Michael Howard said he is "mortified" after breaching hospital hygiene rules on a visit intended to highlight Tory plans to combat superbug MRSA.
Michael Howard is focusing on his plans to tackle MRSA
He washed before entering a ward but failed to repeat the process between shaking hands with two patients.
Earlier on Tuesday he pledged £10m towards measures to speed up diagnosis.
Labour say they are taking action on MRSA and that the number of cases have fallen. Lib Dems say the NHS must make infection control a top priority.
During a visit to London's National Hospital for Neurology and Neurosurgery Mr Howard was careful to clean his hands before entering the Lady Allerton ward but failed to do it again between meeting patients Sallie Hillman and Sophie Merrington.
The hospital infections control nurse said hands should be cleaned before and after touching a patient.
Mr Howard said later: "I went to a hospital earlier on.

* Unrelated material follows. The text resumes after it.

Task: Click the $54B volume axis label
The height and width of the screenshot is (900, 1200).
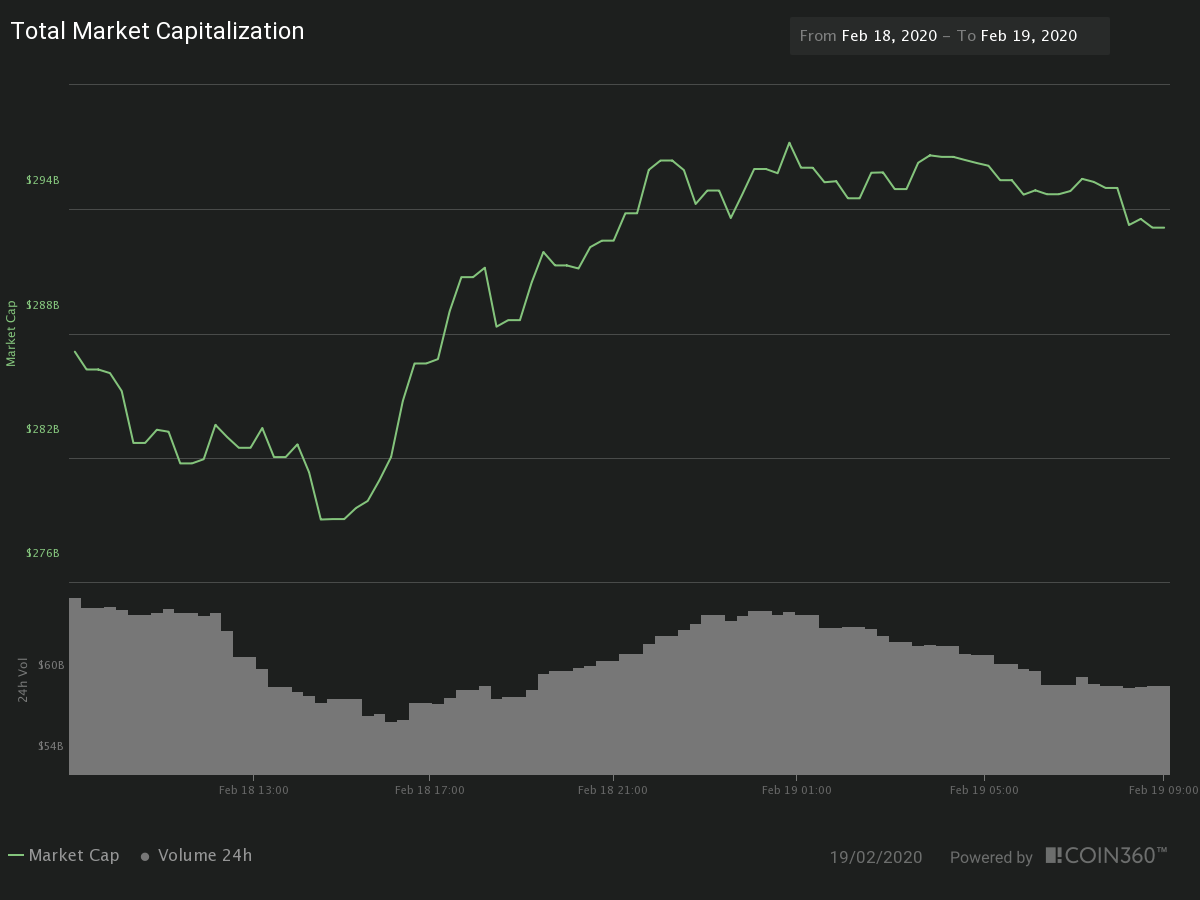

I must have washed my hands four times but I think I missed out washing them between one patient and another and I should not have done that.
"I was mortified when it was pointed out."
A spokesman for the Tory leader said: "Michael Howard washed his hands with alcohol gel before he entered the ward and at least a further three times when he was on the ward.
"If he inadvertently failed to do so between these two patients he regrets this very much.
"This issue, for very personal reasons, is one he takes extremely seriously."
The Conservative leader lost his mother-in-law to a hospital-acquired infection.
At the morning news conference Mr Howard had said more people died in the UK from hospital-acquired infections than on Britain's roads.
"Hardworking families are paying an extra £5,000 in tax but they are not getting value for money," he said in an attack on Labour's record.
Mr Howard highlighted his party's 10 point action plan to clean up hospitals including empowering doctors and nurses and "bringing back matron".
He said: "A Conservative Government will trust them to exercise their judgement not second guess them at every turn with targets and initiatives."
And he pledged that if elected the Tories would publish all available MRSA infection-rate data by clinical department so people were aware of the dangers they faced and the choices they could make.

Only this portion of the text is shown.